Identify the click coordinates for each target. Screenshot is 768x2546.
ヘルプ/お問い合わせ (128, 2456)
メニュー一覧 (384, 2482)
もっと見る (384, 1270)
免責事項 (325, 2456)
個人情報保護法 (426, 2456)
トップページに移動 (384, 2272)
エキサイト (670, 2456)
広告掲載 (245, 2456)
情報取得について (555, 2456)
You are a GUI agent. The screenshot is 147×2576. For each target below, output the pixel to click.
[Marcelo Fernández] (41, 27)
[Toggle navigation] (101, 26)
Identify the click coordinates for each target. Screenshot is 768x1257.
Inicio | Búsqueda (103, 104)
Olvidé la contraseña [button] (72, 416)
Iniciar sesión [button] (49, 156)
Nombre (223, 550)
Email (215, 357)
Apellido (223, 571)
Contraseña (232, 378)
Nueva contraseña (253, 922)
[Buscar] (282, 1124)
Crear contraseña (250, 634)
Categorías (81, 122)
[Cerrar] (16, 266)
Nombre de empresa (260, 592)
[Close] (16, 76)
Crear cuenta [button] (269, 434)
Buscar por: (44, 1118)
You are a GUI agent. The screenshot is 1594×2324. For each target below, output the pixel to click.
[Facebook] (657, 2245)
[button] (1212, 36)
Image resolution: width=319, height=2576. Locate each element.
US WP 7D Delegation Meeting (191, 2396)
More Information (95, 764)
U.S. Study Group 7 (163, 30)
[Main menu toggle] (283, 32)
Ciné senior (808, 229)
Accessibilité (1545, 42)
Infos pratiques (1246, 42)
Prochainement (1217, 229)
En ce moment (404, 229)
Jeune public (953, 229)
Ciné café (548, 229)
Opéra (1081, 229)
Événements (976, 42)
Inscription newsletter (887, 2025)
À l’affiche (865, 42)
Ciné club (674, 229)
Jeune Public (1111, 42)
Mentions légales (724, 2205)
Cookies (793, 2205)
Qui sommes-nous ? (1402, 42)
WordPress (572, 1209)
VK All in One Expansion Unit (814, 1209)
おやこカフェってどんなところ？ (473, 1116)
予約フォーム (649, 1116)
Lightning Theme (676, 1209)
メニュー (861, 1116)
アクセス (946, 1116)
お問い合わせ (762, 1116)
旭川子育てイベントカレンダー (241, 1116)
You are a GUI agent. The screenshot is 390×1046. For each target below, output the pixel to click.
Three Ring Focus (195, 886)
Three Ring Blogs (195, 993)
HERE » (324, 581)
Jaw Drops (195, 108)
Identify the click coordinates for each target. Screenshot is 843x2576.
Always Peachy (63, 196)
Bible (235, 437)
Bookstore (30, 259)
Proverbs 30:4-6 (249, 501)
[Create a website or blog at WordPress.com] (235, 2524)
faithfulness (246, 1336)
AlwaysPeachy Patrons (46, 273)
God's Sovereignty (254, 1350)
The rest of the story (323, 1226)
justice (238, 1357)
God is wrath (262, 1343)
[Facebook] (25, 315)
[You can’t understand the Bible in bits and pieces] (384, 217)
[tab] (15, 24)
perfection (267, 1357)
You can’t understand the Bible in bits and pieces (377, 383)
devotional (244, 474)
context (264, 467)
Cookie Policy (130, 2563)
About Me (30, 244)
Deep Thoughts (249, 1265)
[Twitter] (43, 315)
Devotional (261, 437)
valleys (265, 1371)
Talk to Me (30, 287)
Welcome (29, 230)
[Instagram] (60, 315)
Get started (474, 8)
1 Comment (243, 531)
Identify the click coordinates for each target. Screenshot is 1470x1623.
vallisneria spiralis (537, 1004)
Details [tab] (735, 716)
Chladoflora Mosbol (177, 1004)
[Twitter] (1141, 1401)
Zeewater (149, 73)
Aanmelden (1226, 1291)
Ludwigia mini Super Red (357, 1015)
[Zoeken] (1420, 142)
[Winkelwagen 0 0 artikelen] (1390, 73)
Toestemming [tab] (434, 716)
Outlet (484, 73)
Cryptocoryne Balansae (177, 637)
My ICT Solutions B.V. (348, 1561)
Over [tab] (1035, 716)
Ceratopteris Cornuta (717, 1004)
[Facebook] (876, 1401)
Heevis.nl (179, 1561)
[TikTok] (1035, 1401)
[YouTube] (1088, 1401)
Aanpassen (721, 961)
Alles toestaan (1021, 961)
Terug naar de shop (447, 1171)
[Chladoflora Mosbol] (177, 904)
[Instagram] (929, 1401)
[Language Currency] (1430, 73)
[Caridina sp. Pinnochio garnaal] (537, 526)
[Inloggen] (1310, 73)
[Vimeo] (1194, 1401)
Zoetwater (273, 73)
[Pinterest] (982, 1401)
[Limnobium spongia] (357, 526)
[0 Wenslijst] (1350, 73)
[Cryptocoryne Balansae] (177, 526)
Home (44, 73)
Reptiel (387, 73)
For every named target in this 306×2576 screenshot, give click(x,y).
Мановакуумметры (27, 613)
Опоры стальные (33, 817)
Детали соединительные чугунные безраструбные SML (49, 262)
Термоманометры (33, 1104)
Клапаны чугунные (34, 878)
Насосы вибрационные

============================================================

**Problem details**
Transcribe each line of the data above, unaltered, from the one where "情報取得について (555, 2456)" appears to the one where "Inicio | Búsqueda (103, 104)" appears, inclusive of both.

**Output of the exercise**
情報取得について (555, 2456)
You are a GUI agent. The screenshot is 147×2576. For each target below, output the pixel to click.
[Marcelo Fernández] (41, 27)
[Toggle navigation] (101, 26)
Identify the click coordinates for each target. Screenshot is 768x1257.
Inicio | Búsqueda (103, 104)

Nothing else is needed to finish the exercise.